Study design, materials and methods
This was a retrospective cohort study complemented by a prospective telephone follow-up survey. We reviewed the records of 90 female patients who underwent Bulkamid injection for SUI or mixed urinary incontinence (MUI). The retrospective component involved analyzing medical records to collect data on demographics, obstetric history, type of incontinence, previous pelvic interventions, and procedural details including injection volume. A telephone follow-up survey was conducted at a minimum of six months post-procedure to assess long-term outcomes. A Validated questionnaire, developed by the research team was administered. This included domains addressing symptom recurrence, frequency and severity of leakage, impact on quality of life, retreatment, and patient satisfaction. the survey incorporate validated elements from the International Consultation on Incontinence Questionnaire (ICIQ)(1) to assess ongoing urinary leakage. Statistical analysis included descriptive statistics and correlation testing using Chi-square and t-tests to evaluate associations between patient characteristics and treatment outcomes.
Results
90 female patients who underwent Bulkamid injection for stress or mixed urinary incontinence were analyzed. The mean age was 47.3 years (SD 10.15) and BMI 28.2 (SD 4.05). The sample population was comprised of 60% local women. MUI was the predominant type (60%), and 22.2% had previous pelvic surgeries. The mean injection volume was 1.76 ml. Complications were reported in 9 patients (12.7%), including postoperative UTI in 3 patients and acute urinary retention in 7 patients. On follow up phone calls 6+ months after surgery, leakage persisted in 86.8% of patients, with 62.5% reporting small amounts and 25% large amounts. The mean interference with QOL was 6.92 (SD 3.48). Bulkamid was repeated in 37% of cases, and 15% required alternative interventions. Notably, 66.7% would recommend the procedure. No statistically significant correlations were found between complications or outcomes and age, BMI, number of pregnancies, or injection volume.
Interpretation of results
Bulkamid demonstrated a favourable safety profile with low complication rates, but a high percentage of patients continued to report urinary leakage after treatment.
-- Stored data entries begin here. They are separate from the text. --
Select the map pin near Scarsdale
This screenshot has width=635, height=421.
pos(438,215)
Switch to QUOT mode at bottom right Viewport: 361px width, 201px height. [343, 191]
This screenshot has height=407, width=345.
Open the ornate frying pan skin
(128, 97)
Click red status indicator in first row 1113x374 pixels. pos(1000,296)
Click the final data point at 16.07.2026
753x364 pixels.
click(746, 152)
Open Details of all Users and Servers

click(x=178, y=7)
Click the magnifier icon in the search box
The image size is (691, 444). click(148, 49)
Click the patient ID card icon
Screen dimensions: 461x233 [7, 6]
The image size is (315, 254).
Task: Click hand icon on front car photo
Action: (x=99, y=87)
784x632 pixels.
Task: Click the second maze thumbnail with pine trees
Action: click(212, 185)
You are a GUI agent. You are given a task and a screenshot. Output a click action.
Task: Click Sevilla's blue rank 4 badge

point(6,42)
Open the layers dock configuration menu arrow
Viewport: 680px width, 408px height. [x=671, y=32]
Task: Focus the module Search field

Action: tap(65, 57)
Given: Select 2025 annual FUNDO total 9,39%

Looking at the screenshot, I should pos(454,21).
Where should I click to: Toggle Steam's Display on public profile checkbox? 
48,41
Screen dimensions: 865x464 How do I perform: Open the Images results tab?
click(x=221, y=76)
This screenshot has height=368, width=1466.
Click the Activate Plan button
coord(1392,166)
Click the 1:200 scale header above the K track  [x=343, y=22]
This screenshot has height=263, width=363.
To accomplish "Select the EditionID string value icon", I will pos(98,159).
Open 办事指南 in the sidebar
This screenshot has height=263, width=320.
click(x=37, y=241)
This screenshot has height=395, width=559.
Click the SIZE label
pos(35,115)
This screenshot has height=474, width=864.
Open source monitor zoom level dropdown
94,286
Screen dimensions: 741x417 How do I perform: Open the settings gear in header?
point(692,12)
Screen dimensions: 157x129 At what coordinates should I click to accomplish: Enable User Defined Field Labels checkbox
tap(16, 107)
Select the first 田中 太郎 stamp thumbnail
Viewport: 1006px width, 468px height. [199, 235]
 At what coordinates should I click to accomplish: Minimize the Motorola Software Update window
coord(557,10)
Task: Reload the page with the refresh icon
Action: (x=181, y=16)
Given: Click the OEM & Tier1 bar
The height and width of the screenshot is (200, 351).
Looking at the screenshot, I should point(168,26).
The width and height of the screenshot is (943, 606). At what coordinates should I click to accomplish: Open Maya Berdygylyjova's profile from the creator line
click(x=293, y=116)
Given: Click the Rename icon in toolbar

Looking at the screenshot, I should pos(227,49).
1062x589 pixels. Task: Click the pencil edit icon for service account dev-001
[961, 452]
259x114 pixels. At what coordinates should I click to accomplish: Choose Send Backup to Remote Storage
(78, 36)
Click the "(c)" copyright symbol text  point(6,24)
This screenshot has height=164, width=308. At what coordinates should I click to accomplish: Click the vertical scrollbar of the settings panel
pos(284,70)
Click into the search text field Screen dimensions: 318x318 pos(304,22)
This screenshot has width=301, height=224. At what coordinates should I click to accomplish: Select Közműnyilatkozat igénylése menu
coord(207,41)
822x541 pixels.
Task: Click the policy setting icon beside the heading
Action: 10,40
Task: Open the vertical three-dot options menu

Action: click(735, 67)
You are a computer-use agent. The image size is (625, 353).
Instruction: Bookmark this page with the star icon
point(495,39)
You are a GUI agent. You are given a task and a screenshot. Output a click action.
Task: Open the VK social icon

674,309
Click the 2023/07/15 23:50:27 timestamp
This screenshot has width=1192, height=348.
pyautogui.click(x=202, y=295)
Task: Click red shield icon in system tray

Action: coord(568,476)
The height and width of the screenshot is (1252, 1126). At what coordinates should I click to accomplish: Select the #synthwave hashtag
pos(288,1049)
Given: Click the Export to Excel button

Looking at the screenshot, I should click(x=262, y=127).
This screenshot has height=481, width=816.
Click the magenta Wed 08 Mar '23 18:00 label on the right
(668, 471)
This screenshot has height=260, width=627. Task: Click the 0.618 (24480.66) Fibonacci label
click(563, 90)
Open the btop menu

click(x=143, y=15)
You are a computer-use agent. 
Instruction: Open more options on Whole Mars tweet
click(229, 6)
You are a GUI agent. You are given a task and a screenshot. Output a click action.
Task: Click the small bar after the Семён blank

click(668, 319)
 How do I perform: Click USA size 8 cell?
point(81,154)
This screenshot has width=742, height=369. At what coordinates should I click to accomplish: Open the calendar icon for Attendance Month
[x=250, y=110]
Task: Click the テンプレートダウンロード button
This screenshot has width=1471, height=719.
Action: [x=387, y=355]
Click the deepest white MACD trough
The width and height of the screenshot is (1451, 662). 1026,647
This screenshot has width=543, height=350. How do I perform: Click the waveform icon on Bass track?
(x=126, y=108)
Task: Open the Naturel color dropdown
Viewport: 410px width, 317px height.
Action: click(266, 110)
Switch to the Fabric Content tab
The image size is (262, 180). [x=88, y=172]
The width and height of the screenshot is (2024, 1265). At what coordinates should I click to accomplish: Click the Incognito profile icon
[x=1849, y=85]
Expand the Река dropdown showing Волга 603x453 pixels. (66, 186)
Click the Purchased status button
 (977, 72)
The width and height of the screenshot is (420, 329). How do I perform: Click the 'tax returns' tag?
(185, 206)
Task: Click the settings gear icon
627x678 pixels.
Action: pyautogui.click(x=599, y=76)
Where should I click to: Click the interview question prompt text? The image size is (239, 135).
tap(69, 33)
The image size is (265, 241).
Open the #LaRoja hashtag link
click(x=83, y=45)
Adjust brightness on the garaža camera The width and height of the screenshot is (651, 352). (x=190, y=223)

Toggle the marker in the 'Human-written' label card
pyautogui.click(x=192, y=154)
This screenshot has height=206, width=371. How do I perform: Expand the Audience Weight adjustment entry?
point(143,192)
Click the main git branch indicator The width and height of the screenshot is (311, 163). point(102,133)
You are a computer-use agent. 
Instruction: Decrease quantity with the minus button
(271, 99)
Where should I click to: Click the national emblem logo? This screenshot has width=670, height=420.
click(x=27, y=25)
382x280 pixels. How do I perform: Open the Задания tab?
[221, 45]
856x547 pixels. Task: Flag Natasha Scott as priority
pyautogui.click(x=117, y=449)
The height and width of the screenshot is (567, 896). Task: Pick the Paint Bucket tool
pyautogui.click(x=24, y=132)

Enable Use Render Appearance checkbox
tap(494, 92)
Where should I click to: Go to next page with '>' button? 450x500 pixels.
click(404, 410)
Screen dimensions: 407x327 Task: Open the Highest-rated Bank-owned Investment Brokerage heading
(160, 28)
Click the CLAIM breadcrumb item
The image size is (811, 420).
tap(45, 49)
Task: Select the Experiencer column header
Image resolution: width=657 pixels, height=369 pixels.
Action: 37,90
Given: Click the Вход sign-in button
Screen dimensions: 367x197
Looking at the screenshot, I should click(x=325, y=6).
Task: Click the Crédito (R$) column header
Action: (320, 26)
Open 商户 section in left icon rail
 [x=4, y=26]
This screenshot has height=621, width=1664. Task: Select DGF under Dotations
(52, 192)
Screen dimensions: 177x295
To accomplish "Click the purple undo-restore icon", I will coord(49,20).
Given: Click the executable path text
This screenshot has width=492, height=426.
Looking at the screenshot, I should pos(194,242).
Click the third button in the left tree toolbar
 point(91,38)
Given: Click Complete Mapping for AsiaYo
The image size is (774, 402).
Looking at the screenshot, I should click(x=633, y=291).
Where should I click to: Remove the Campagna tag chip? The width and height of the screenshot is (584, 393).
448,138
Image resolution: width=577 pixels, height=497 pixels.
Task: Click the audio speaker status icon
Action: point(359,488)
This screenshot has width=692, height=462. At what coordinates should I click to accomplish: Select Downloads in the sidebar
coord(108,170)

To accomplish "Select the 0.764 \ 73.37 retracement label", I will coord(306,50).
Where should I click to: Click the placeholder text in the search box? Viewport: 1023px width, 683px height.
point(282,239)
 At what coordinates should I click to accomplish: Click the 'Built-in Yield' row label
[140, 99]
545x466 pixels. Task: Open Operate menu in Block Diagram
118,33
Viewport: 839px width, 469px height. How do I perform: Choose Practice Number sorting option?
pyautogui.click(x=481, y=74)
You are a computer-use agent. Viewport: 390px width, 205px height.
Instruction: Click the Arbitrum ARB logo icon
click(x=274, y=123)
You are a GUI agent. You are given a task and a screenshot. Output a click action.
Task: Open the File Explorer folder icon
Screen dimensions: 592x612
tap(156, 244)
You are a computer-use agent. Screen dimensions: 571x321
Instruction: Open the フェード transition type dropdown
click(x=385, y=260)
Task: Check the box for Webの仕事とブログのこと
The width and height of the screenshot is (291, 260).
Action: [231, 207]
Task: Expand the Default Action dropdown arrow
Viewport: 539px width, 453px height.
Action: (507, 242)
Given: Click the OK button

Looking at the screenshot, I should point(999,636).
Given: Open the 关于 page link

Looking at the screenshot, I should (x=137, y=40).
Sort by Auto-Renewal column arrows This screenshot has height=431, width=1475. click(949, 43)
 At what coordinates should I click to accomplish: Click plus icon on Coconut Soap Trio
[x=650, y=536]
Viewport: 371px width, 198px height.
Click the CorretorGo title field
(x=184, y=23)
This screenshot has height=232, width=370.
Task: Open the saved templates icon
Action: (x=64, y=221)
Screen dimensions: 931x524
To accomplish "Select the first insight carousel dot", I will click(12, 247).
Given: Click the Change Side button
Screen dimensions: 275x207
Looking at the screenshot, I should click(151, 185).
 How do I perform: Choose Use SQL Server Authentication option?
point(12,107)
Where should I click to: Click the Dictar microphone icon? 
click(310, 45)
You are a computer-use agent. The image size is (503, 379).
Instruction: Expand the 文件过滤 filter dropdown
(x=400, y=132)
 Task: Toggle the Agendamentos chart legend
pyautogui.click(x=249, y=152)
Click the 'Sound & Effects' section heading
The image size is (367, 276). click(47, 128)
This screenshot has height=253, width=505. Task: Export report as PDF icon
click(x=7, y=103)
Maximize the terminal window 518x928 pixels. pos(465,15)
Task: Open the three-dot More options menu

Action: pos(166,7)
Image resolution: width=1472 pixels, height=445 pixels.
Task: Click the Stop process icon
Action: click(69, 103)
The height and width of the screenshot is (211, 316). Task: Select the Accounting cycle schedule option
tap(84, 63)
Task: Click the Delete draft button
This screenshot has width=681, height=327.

The lack of significant associations between baseline characteristics and outcomes suggests that patient selection criteria alone may not predict response to therapy. Despite symptom persistence, the majority of patients expressed satisfaction with the treatment, likely reflecting the minimally invasive nature, improvement in leakage, and safety of the procedure. These findings underscore the importance of individualized counselling and expectation management.